• _RECORDS TO USE_:
☆ ☆ ☆ ☆
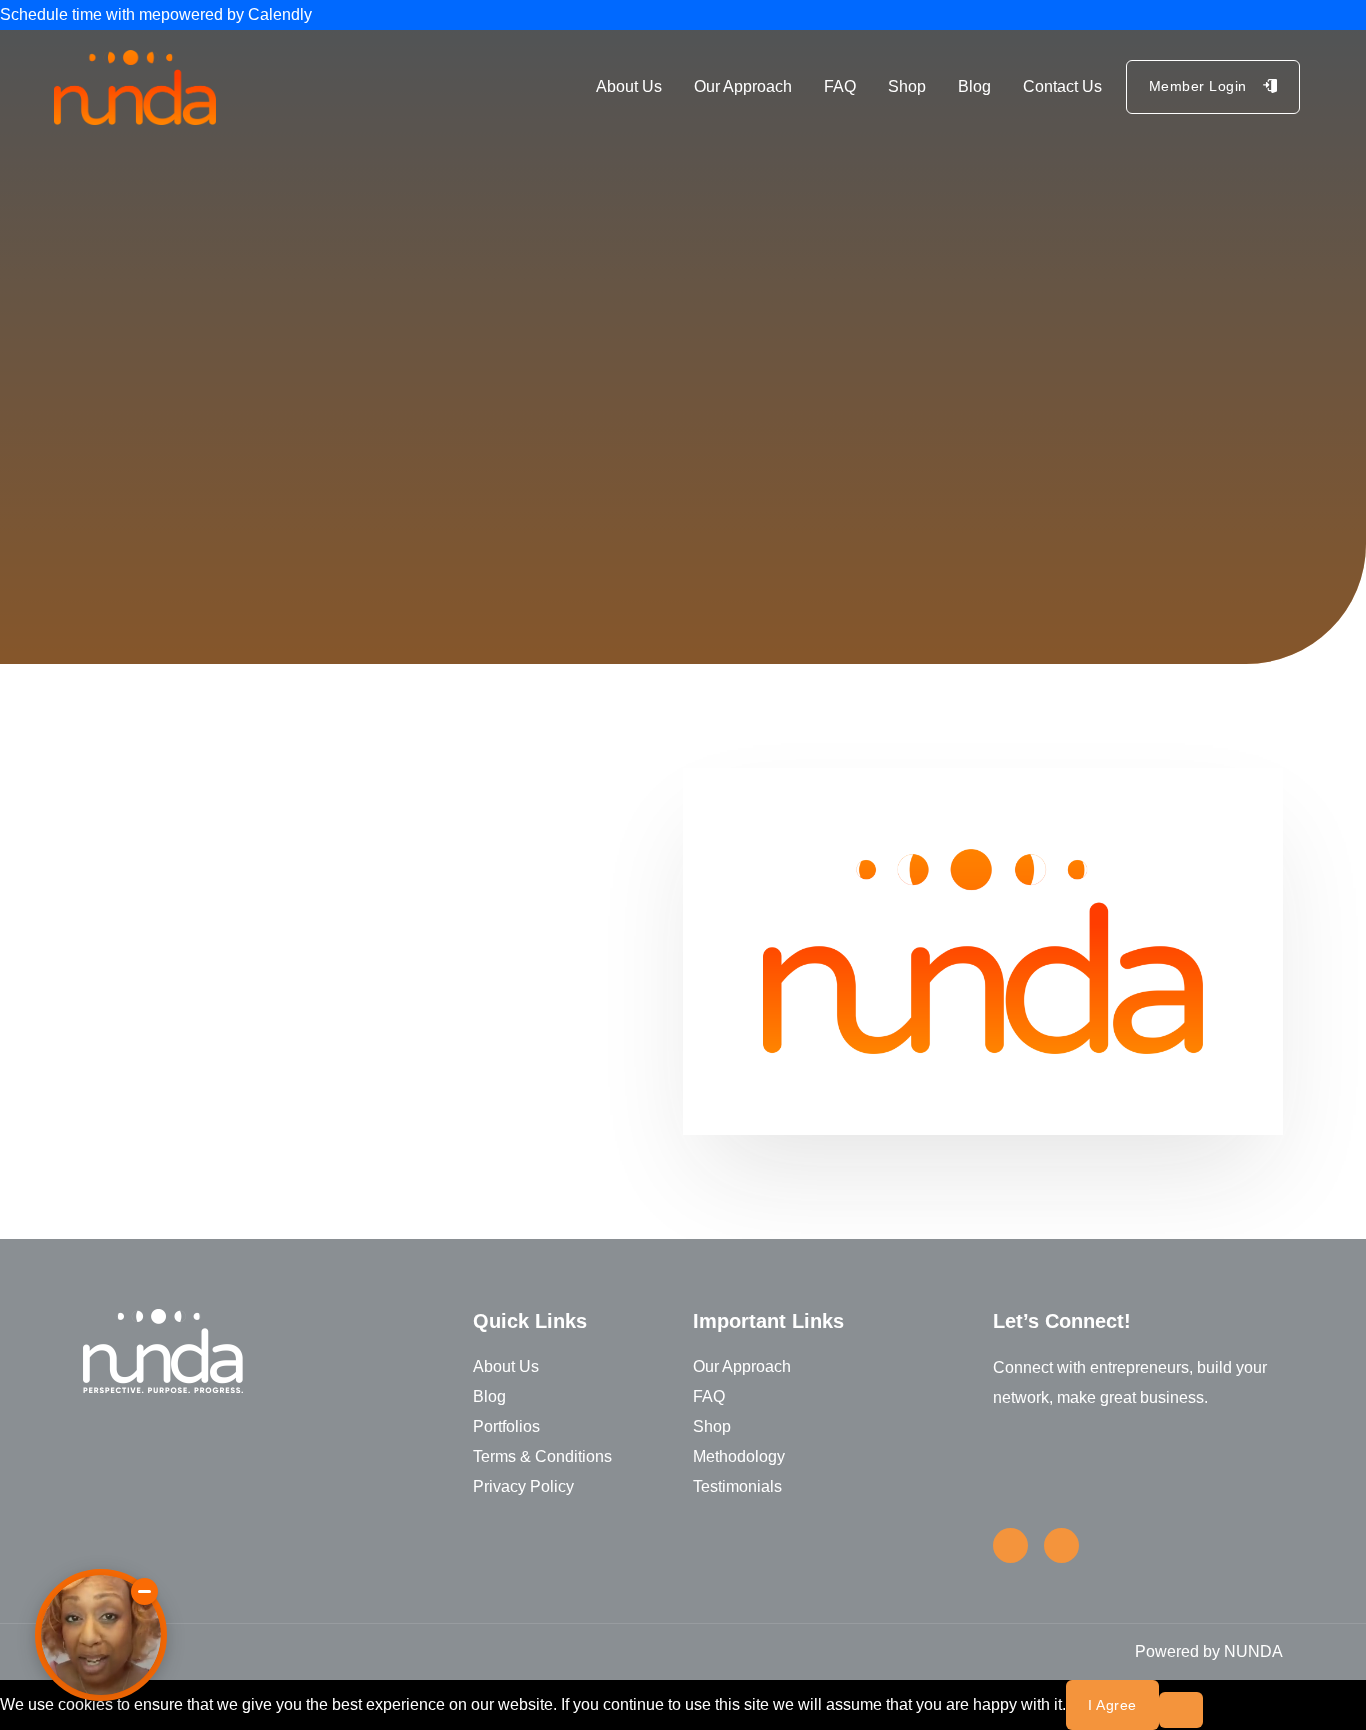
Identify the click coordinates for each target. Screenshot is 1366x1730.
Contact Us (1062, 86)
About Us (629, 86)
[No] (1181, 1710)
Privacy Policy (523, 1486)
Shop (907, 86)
☆ ☆ ☆ ☆
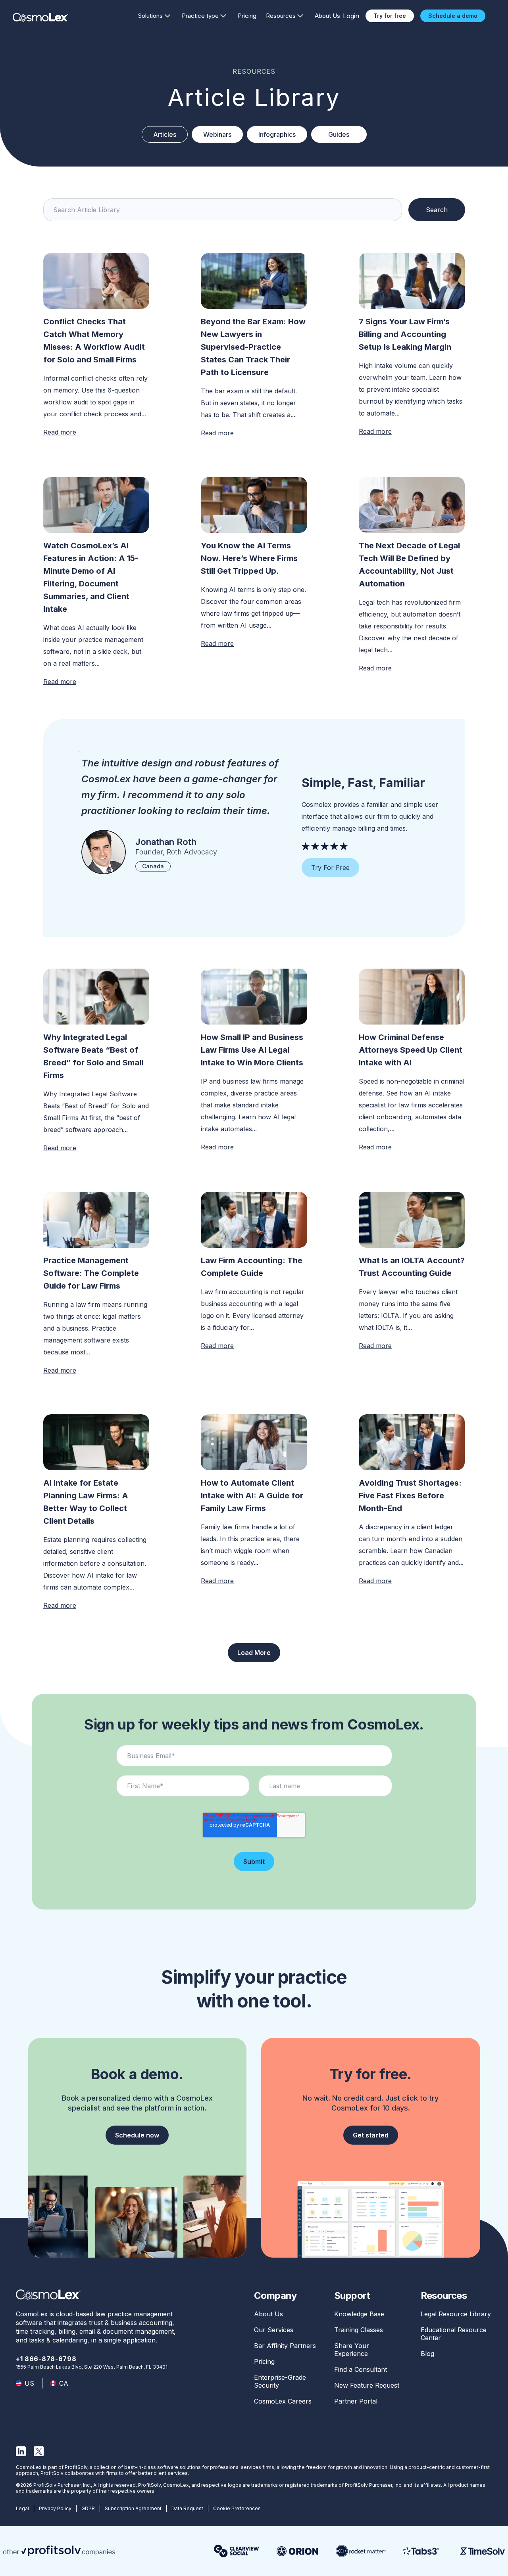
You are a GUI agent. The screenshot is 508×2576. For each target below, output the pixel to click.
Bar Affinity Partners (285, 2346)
☆ ☆ ☆ ☆
• _TASK GOAL_: Given the word "target", show every line of the records that contains it.

• _FINISHED EXERCISE_:
Identify the click coordinates for each target. Screenshot is 1366x1730.
You are a GUI agent. The screenshot is 508×2576. For each target below, output the pixel to click.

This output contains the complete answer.